Records from a data source:
:::::
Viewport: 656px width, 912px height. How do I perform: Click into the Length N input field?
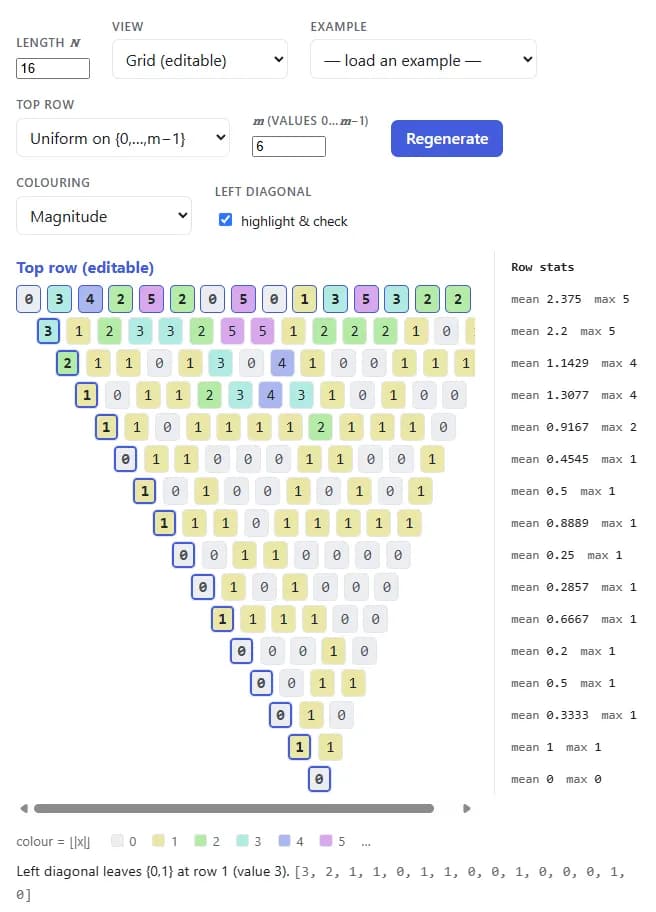(x=53, y=68)
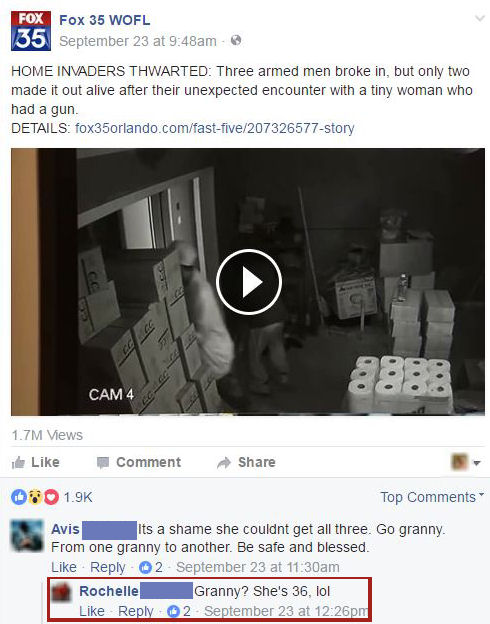Play the home invasion video
This screenshot has height=624, width=490.
pyautogui.click(x=249, y=282)
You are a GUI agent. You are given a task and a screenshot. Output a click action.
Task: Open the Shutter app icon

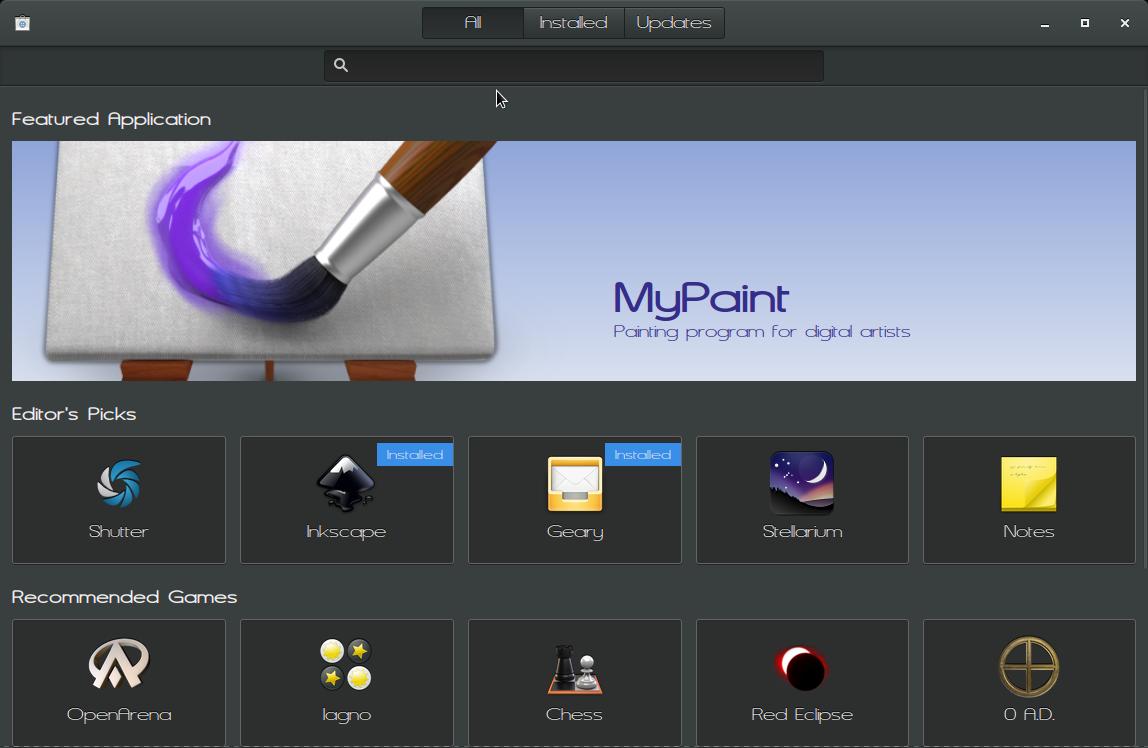(118, 484)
:::::
**Task objective:**
The reply should hold every line of the records unchanged and no pictures.

**Response area:**
Viewport: 656px width, 912px height. How do I perform: Click into the Length N input field?
(x=53, y=68)
Play the home invasion video
This screenshot has height=624, width=490.
pyautogui.click(x=249, y=282)
You are a GUI agent. You are given a task and a screenshot. Output a click action.
Task: Open the Shutter app icon

(118, 484)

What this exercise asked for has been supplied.